Perception of the Body and Psycho-Pathologization in the Eighteenth Century
(Last modified Febuary 2000)
Forensic medicine, at the beginning of the eighteenth century an inconspicuous branch of medical science, grew in importance in the following decades. Representatives of academic medicine increasingly employed a novel pedagogical method: university professors and town and rural physicians who were charged with drawing up expert opinions on criminal cases published collections of such authentic case histories.
The nearly 2000 case histories studied here generally include the expert opinion of the examining physician, court judgements, excerpts from the court files and, in some cases, records of the physicians' questionings of defendants. Some of the cases studied are so-called opinions on mental states which deal with the issue of defendants' criminal culpability. The analysis of this hitherto unknown group of sources illustrates the confrontation of normative scientific knowledge with the pragmatic necessities of the actual practice of examining. The study also illuminates the somatic and psychological foundations of psychiatry and how they are embedded and categorized in naturalized gender models. In the era of political emancipation movements, medical knowledge then served to irrefutably repudiate concepts of the female which were compatible with emancipatory aims as »unnatural.« This analysis, based on the perspectives of the histories of culture and the body, shows how both church courts and criminal courts increasingly turned to physicians to clarify questionable cases. »Scientific facts« distilled from a conglomerate of classic (the pathology of humors) and modern (anatomy, brain physiology) »styles of thought« (Ludwik Fleck) were transferred to spheres of deviant behavior, with diferentiations acording to gender and social class. The result was highly sexualized medicine of morals. Behavior labeled as amoral was attacked not only from the perspective of theology, but also from the vantage point of human biology, as a threat to both the individual and the state.
Beginning in the seventeen-eighties, this development fostered a double-edged role for the medical profession with respect to the Enlightenment's criminal law reforms. Whereas, on the one hand, the introduction of criteria for mental derangement and reduced criminal culpability lead to a significant reduction of death sentences, on the other, more and more individuals labeled as »dangerous lunatics« or merely as »a burden to the public« disappeared for indefinite periods in the various institutions of the early modern period.
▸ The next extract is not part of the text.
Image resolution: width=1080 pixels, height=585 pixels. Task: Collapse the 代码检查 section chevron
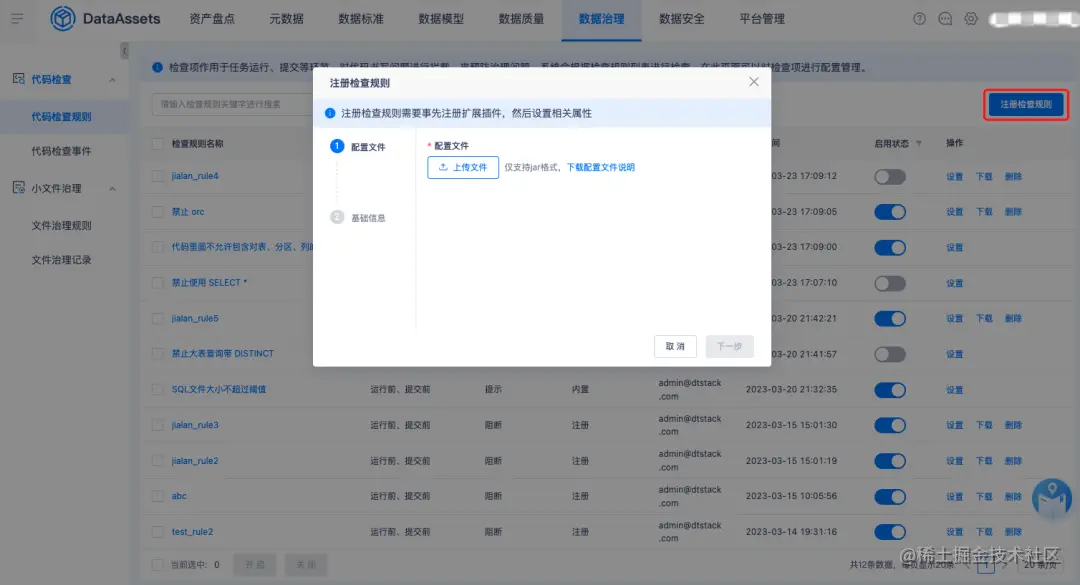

The fact that, in the course of the eighteenth century, the courts increasingly accepted physicians' expert opinions – which, in the period around 1800, often differed greatly from the perspective of those affected, especially with respect to moral assessments – certainly contributed, in the long run, to the internalization of (new) concepts of the body. This development is illustrative of the growing political scope of physicians' powers of definition which accompanied medicine's rise, within a few decades, to a new »imperial discipline« (Michel Foucault) with the power of setting standards for what was to be normal, natural and unnatural.